Many reads/writes across the Hadron graph in one session — traverse edges, add nodes, validate MCP. The native, structured path; its fixed cost amortizes.
You need to parse fields programmatically (loc, tags, edge targets) Either — CLI --json to pipe through jq, or MCP for already-structured results.
You're in a token-constrained context and the host loads every MCP tool up front CLI — it adds no resident tool-schema tax (see below).

The rest of this page is why.

The two paths, briefly

CLI. The agent runs a shell command through its Bash tool. Authentication is a one-time hadron auth login; the token lives in the OS keychain and every later invocation is already signed in. Output is human-readable text by default, or machine-readable JSON with --json. It is one tool (Bash) the agent already has, driving a self-documenting binary (hadron agentic-usage, hadron <cmd> --help).

MCP. The agent calls a Hadron tool directly. Authentication rides the MCP connection (OAuth or an API key configured once in the host). Results come back in a fixed, agent-oriented format.

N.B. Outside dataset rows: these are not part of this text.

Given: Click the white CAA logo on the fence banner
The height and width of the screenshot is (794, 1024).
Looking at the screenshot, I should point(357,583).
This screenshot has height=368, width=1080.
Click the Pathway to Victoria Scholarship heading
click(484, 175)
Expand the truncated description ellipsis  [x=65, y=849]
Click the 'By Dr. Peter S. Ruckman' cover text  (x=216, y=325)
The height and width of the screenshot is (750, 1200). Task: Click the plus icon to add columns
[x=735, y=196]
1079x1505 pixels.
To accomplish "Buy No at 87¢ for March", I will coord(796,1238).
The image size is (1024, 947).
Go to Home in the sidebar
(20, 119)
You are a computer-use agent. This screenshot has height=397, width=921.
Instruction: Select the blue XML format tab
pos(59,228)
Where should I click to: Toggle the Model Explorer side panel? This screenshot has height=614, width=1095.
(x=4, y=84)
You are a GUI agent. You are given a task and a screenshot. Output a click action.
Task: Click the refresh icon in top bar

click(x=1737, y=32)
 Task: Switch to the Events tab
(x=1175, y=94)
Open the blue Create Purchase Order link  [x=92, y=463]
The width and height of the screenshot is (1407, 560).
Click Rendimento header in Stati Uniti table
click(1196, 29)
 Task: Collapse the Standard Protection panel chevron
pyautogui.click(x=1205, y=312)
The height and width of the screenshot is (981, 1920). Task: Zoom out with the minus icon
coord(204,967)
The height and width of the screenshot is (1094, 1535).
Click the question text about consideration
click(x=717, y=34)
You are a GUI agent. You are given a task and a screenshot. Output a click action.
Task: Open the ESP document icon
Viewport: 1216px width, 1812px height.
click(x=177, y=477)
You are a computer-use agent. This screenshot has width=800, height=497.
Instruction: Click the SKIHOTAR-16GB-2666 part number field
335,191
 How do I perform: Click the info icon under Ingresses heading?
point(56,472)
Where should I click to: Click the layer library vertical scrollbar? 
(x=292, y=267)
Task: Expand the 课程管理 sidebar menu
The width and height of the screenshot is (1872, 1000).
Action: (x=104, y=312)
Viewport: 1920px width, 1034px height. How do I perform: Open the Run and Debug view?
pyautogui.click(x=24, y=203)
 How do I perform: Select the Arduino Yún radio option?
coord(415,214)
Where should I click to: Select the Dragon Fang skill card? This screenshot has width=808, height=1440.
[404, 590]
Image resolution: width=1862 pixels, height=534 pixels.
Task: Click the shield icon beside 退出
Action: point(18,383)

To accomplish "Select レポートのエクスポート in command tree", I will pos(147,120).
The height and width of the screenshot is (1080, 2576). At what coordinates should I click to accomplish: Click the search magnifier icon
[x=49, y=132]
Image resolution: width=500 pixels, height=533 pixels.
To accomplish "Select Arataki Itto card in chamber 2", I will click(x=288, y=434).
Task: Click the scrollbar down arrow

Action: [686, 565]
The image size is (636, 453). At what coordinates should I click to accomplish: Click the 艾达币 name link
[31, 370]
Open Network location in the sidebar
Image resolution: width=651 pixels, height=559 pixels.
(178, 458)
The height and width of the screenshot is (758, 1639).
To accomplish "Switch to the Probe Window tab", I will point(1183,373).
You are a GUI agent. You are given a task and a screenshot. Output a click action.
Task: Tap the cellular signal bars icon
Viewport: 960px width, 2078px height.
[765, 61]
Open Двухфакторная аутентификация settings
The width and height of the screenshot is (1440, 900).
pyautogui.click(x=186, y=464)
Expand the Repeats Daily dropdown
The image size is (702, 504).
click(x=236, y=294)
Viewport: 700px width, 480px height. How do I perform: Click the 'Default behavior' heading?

There are around thirty h-* tools covering memory ops, node/edge CRUD, sessions, validation, actions, and chat.

The important thing both share: the payload is identical. What differs is everything around the payload — and that overhead is where the tokens go.

Token usage — the part that usually decides it

There are three distinct token costs, and conflating them is the most common mistake. Pull them apart and the decision gets easy.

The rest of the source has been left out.